(Extracted data entries)

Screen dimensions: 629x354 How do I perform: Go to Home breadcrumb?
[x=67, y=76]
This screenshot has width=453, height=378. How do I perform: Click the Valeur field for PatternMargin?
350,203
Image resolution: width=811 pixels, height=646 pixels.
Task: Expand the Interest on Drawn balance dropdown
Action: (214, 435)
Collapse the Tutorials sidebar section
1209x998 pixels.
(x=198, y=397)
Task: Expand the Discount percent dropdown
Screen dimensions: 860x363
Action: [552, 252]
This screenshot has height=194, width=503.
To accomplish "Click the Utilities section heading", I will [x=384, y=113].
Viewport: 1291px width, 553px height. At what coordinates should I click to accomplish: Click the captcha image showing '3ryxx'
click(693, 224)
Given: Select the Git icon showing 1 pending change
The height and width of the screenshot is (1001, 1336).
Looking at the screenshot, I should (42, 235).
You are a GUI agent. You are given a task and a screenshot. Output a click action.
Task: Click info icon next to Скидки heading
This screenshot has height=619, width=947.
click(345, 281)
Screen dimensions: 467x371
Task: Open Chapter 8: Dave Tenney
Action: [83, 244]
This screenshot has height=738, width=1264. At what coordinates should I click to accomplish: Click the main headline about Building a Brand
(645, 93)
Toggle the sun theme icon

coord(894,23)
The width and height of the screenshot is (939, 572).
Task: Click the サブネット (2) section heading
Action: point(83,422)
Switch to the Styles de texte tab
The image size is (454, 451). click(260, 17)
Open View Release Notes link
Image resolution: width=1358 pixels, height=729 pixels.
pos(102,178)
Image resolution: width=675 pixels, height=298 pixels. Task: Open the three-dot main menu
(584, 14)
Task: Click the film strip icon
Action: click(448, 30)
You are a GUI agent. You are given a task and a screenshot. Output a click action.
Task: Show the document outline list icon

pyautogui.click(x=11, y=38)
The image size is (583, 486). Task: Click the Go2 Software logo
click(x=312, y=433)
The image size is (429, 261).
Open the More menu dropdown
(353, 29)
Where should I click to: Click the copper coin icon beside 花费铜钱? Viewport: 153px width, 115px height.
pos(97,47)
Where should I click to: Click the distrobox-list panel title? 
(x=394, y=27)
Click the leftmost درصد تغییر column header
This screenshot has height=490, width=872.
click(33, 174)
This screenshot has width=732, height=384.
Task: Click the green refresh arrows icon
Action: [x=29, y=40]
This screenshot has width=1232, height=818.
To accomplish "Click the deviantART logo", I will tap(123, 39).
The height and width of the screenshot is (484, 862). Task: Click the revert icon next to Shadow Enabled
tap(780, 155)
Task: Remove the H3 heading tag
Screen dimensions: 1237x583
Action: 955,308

## Your goal
The answer should be one number, namely how many lines of the entries above include the string "will".

## Task result
2